In the New World the orishas and much of the religion was hidden behind a facade of Catholicism with the orishas themselves represented by various saints. The slave owners would then say "look at how pious this slave is. She spends all of her time worshipping Saint Barbara." Unbeknownst to them, she would actually be praying to Shangó, the Lord of Lightning, fire and the dance, perhaps even praying for deliverance from that very slave owner. This is how the religion came to be known as Santería. The memory of this period of our history is also why many in our religion regard the term Santería as a derogatory.

The traditions of Santería are fiercely preserved and full knowledge of the rites, songs, and language are prerequisites to any deep involvement in the religion. Initiates must follow a strict regimen and are answerable to Olorun and the orishas for their actions. As a person passes through each initiation in the tradition, this knowledge deepens and their abilities and responsibilities grow accordingly. In fact, during the first year of their initiation into the priesthood, the initiate or Iyawó or 'bride' of the orisha must dress in white for an entire year. The iyawo must not look into a mirror, touch anyone or allow themselves to be touched, and they may not wear makeup, or go out at night for this year.
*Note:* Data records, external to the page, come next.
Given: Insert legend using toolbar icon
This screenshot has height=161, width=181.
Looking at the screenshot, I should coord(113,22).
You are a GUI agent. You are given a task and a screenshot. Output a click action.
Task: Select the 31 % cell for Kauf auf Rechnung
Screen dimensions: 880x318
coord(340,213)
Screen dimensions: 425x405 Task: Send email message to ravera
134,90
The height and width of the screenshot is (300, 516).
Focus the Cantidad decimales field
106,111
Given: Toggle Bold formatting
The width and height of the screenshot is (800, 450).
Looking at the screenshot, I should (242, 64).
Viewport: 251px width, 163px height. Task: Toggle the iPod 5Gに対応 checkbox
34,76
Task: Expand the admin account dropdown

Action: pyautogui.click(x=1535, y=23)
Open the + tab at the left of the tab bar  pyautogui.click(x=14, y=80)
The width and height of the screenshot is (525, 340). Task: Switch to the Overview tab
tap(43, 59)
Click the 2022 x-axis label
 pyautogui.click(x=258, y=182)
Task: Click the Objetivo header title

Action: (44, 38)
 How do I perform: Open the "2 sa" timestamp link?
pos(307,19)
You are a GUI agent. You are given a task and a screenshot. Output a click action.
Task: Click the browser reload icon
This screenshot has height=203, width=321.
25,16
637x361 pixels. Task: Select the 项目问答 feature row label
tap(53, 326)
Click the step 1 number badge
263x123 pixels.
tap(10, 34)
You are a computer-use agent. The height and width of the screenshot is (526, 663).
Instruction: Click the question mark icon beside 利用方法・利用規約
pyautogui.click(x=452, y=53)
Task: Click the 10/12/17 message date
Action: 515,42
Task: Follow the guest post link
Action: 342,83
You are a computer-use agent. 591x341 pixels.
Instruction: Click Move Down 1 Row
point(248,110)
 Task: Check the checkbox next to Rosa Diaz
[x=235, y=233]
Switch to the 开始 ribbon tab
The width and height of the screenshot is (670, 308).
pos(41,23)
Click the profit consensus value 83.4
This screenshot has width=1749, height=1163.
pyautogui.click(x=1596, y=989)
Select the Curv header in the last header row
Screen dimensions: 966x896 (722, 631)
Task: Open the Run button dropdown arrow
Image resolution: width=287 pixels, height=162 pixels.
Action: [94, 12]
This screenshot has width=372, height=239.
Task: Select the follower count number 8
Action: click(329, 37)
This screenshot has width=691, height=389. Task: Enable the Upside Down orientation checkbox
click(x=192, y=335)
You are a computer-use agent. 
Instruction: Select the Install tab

La Santería is famous for its 'magic'. This magic is based on a knowledge of the mysteries or orishas and how to interact with them to better our lives and the lives of those who come to us for the aid of the orishas. We live under the premise that this world is a magical one. This knowledge seems 'supernatural' only to those who don't understand it, but it really is quite natural.

Although the people were yanked away from their homes in Africa and enslaved in the New World, the orishas, the religion and its power could never be chained down and the religion survives now. Not as an anachronism, but ever growing even now in such places as France and the Netherlands.